O fim de semana foi de alegria para pelo menos um apostador da Mega-sena em Londrina. Ele ganhou R$ 5.698.505,42 sozinho. O anônimo, que deverá continuar anônimo por questão de segurança, apostou nos números 7,8,22,27,29 e 42, seu prêmio é cerca de o dobro do que cada um dos apostadores ganhou na semana retrasada, quando um bolão de 49 pessoas – formado por assessores do PT em Brasília – faturou R$ 120 milhões, o que significou R$ 2,45 milhões para cada um.

As apostas, de qualquer natureza, exercem um fascínio incontestável sobre as pessoas. Na falta de dinheiro num momento de dificuldade familiar, num caso extremo de saúde, na hora em que a economia não corresponde aos investimentos feitos pelas empresas a duras penas, quem nunca sonhou em ganhar uma bolada e resolver tudo de vez?

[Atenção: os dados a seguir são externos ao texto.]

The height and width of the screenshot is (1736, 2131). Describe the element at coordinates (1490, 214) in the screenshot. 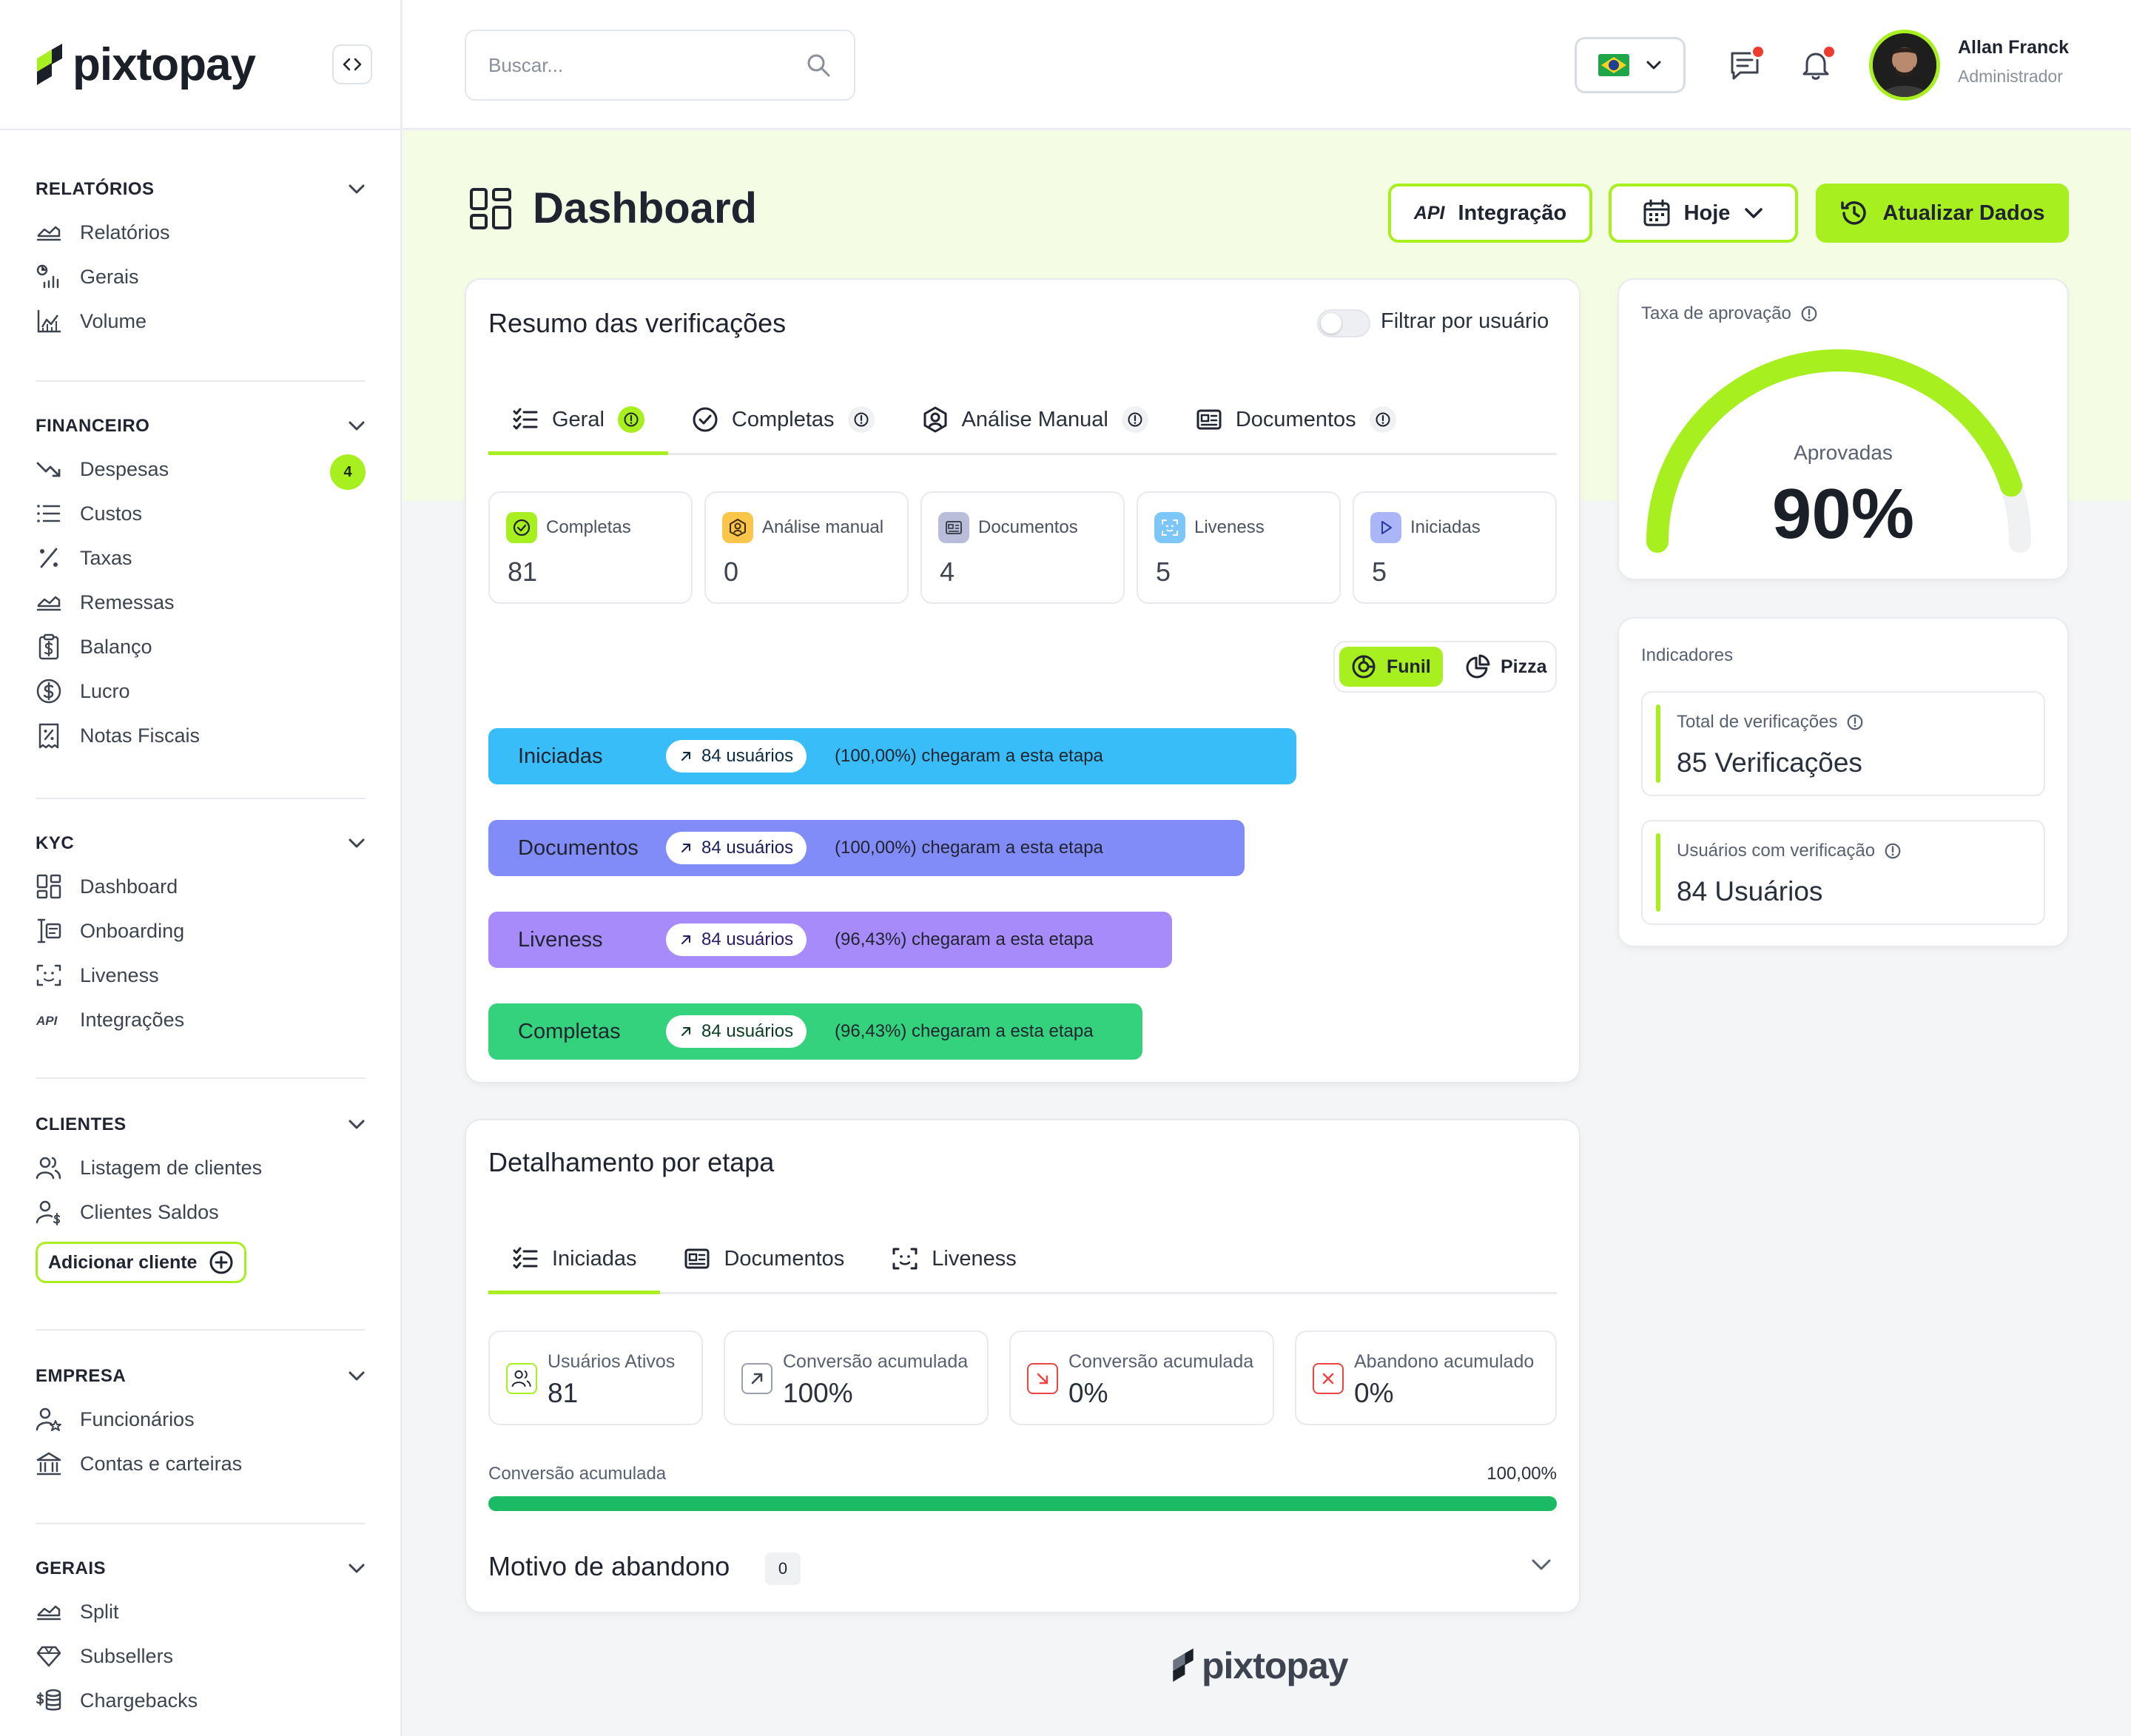

I see `api-integration-button: API Integração` at that location.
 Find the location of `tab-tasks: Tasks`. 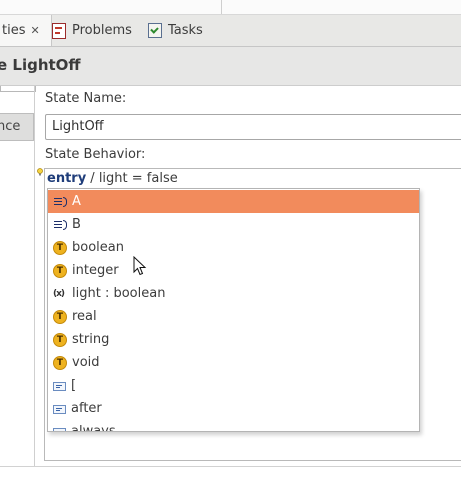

No início do século XX , os jogos eram considerados ilegais em quase todos os países. Só a partir dos anos 1960 cassinos e lotéricas foram regulamentados por vários governos que começaram a levantar fundos adicionais através dos impostos provenientes dos jogos.

Hoje, no Brasil, há uma gama de apostas para todos os gostos e palpites, mas matemáticos apontam que a chance de ganhar na Mega-sena – uma das loterias mais cobiçadas pelos brasileiros – é de 1 para cerca de 50 milhões. Mas, à base da dita 'fezinha', milhões de pessoas seguem apostando toda semana, o que não é ruim para o País, já que os impostos arrecadados são revertidos também para programas sociais e de infraestrutura.

O fato é que ganhar na loteria é a mágica que todos esperam na hora em que os prejuízos são bem maiores que os ganhos. A última mega da virada, de 2018 para 2019, com prêmio de R$ 280 milhões, ocasionou uma corrida às lotéricas, um dos motivos era o horizonte nebuloso da vida econômica brasileira. O noticiário aponta que o sucesso da Mega-sena, criada em 1996, está muito relacionado a momentos de crise e isso já foi confirmado pelos próprios porta-vozes da Caixa.

Para se ter uma ideia, a Caixa arrecadou R$ 13,85 bilhões em 2017, este número teve um crescimento de 17% em 2018. A Mega-sena, Lotofácil e a Quina representam 85% do volume das loterias.

Para quem gosta de apostar de forma mais segura, embora para a maioria da população isso ainda pareça ser meio mágico, restam também outros soluções como a compra de moedas virtuais, como Bitcoin. Matéria publicada na FOLHA neste fim de semana, no caderno Mais, aponta que uma unidade de Bitcoim avaliada em R$ 145,78 em abril de 2013 chegou valer cerca de R$ 63 mil em 2017 e sua cotação, com algumas variações, continua muito alta.

O problema é que nem todos são tão sortudos para ganhar na Mega, nem tão preparados para apostar nas moedas virtuais que se consolidam como campeãs em ganhos num mercado futuro, nem tão futuro assim. As criptomoeadas já são uma realidade para muitos brasileiros e outros investidores do mundo. Mas nosso problema de base continua muito longe dos sonhos e das soluções paralelas: pesquisas recentes, como a da Catho, divulgada em abril de 2019, mostra que a média salarial do brasileiro é R$ 2.340,00. É com este dinheiro que a maioria tem que responder às demandas de moradia, alimentação, transporte, saúde etc.

Deste total, a maioria está concentrada na região Sudeste, seguida pelas regiões Sul, Centro-Oeste, Norte e Nordeste, numa escala decrescente conforme os ganhos vão minguando até bater no salário mínimo ou nem isso para milhares de pessoas. A potência industrial é o que determina os melhores salários. Assim, não custa lembrar que é mais factível apostar no crescimento real do País do que nas soluções complexas ou mágicas.

Este crescimento é o que a FOLHA deseja aos seus leitores e a todos os brasileiros.